### GIVEN PROBLEM
Carry on the passage about workforce issues in Local Government, picking up right after its final sentence.

### TEXT EXTRACT
-- start --

Current workforce issues

There are workforce issues in Local Government that need to be addressed.

From attracting skilled staff and growing their capacity to engaging current employees and managing retention, workforce planning is the answer to a broad range of issues and needs.

When considering strategies attracting staff, there’s a subset of small issues, including:

  • Tapping into apprentices, graduates, work experience or vacation employment
  • Creating positive workplaces for people later in their careers
  • Forming pathways from VET or higher education
  • Workforce participation, diversity and inclusion
  • Recruitment planning and demonstrating best practice.

And there’s retention.  Current issues include on-boarding and orientation, understanding drivers of turnover, phased retirement options, knowledge transfer and management, flexible work arrangements and demonstration of public value.

But we don’t stop here. According to the MAV, issues impacting the local Government workforce also include the ageing population, skills shortages, a relevant Local Government training package and qualifications, employment branding, shared services, and retirement strategies.

Action is being taken to help councils take practical steps to tackle recruitment and retention obstacles.

-- end --

### INFORMATION SUPPLIED
-- start --

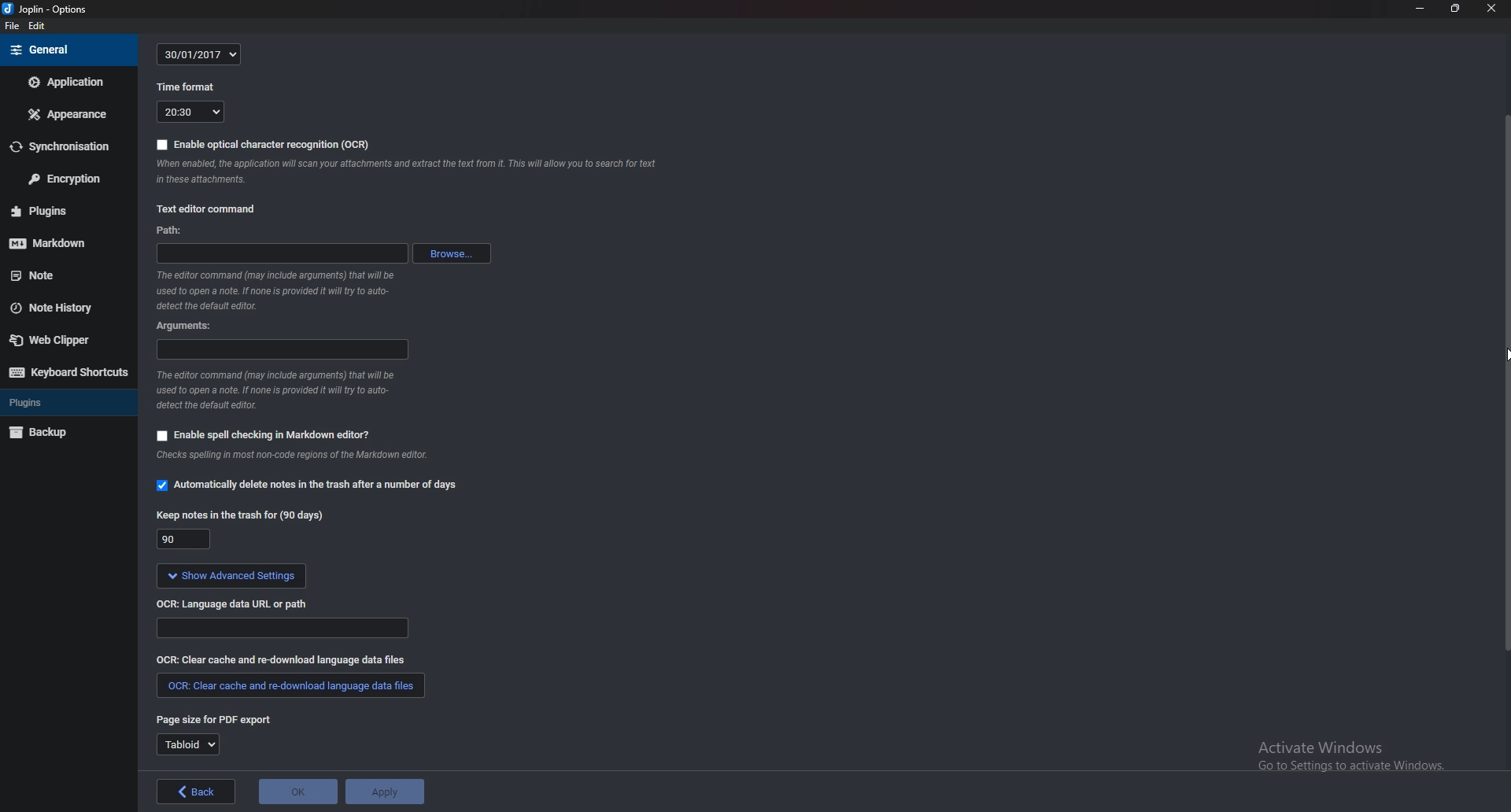 This screenshot has height=812, width=1511. Describe the element at coordinates (269, 576) in the screenshot. I see `show advanced settings` at that location.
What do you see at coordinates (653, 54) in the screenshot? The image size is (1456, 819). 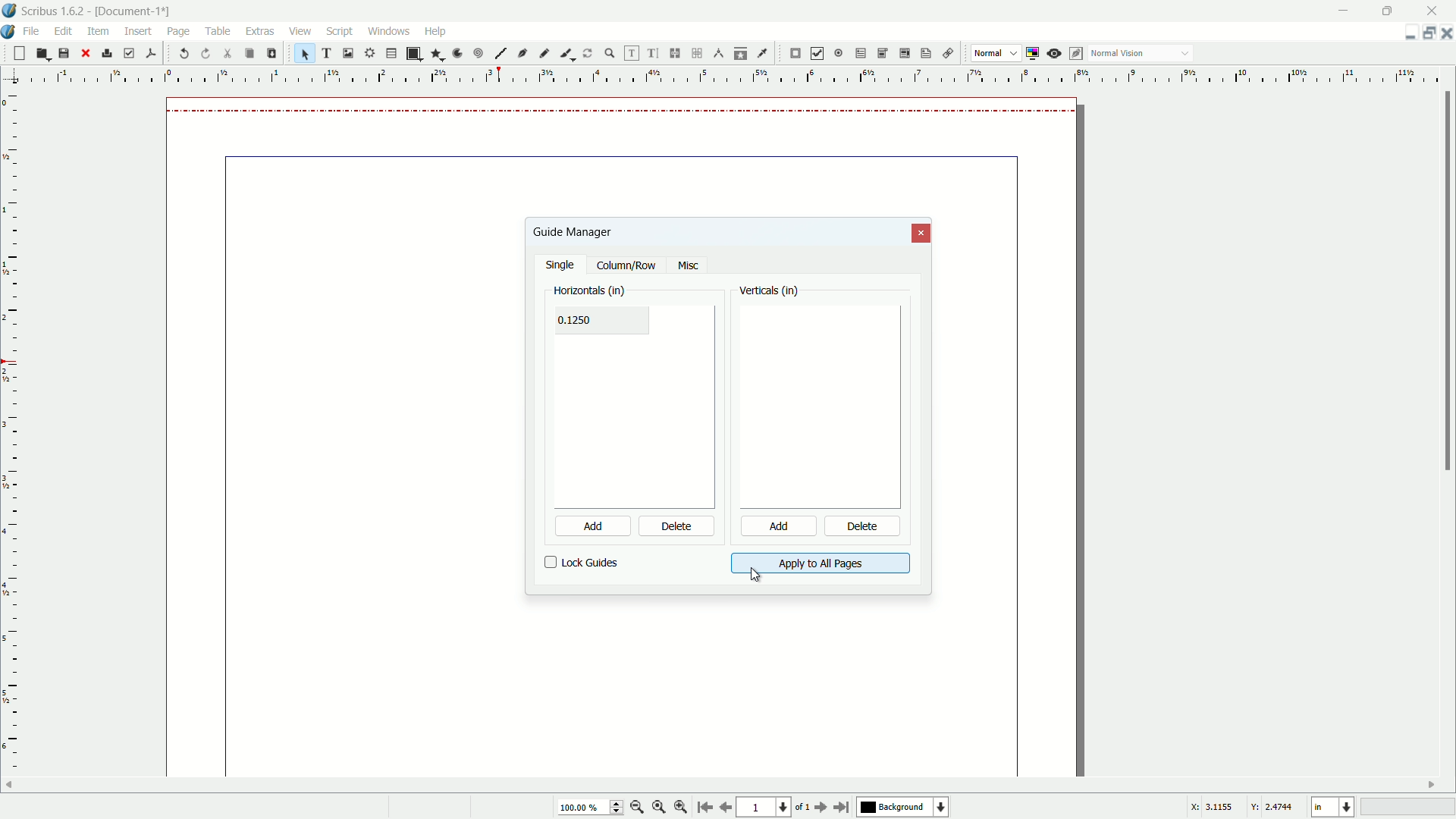 I see `edit text with story editor` at bounding box center [653, 54].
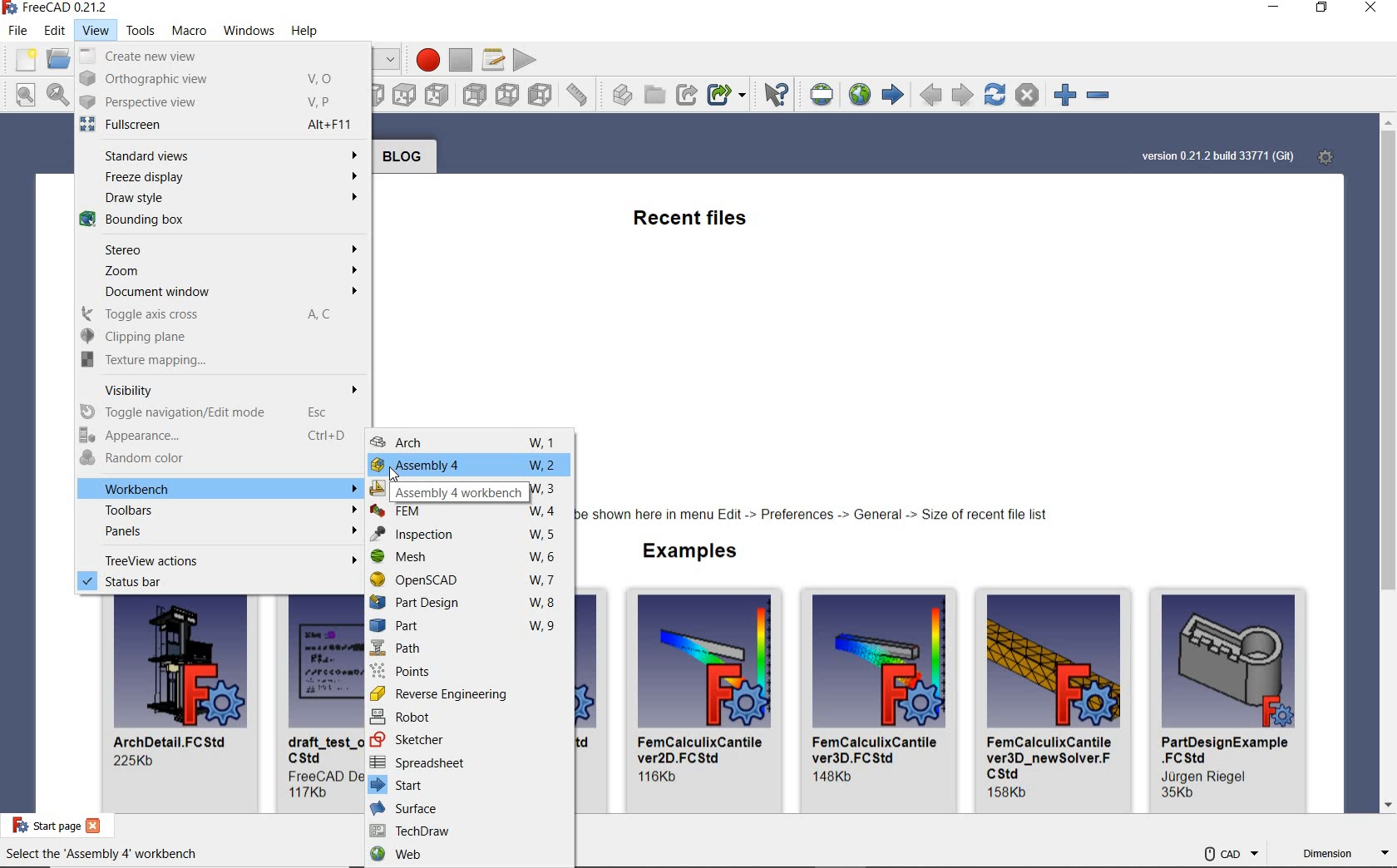 This screenshot has height=868, width=1397. Describe the element at coordinates (220, 459) in the screenshot. I see `random color` at that location.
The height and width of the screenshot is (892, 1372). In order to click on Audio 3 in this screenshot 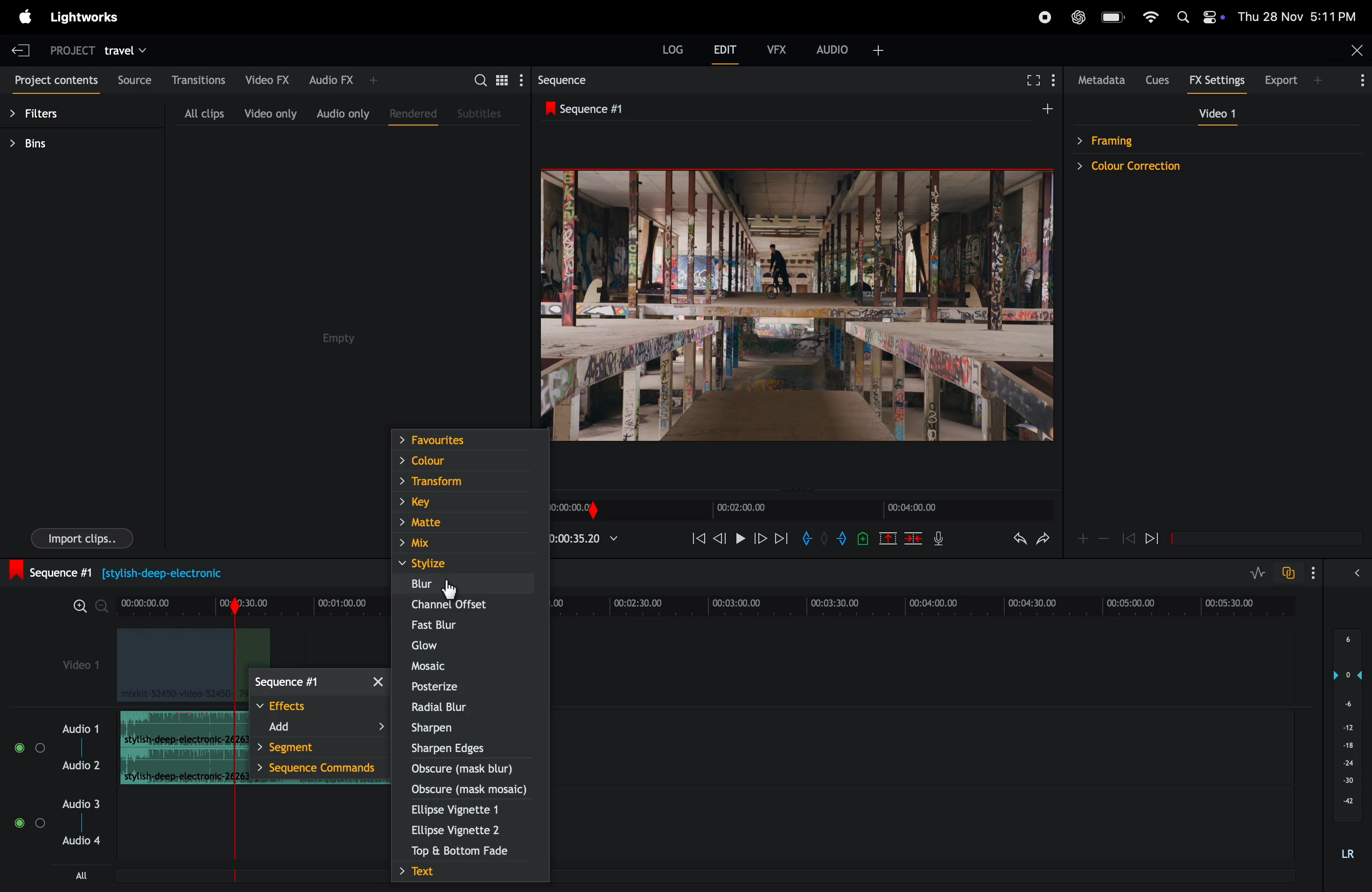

-- end --

### REPLY TO THE EXERCISE
Next month, London will hold an event for the launch of their report: A new deal for the local Government workforce.  With work cultures in the private sector seemingly ahead of the public space, this report aims to change that.

Featuring useful guidance for councils as to how they can transform their own workforce practices, the report will cover a range of themes, including:

  • What motivates people to choose a career in Local Government and how this varies across regions
  • Skills, experience and qualities increasingly required for the Local Government workforce
  • Emerging solutions to workforce challenges such as performance-related pay.

In Australia, bodies are working together to tackle the problems head on.  Take the new guidelines from the University of Technology Sydney Centre for Local Government as an example which arms Tasmania’s Local Government with a tangible approach to building strategic workforce plans.

Developed as a solution to specific issues facing the state, its regions and the current workforce, as highlighted in the plan, the population in Tasmania is ageing and 32% of Tasmanians are aged over 55 years old, compared to 27% in the rest of Australia.

Current trends indicate that more than one in four Tasmanians will be aged 65 or older by 2050.  This will impact not only services such as aged care and disability service but also on the Tasmanian workforce.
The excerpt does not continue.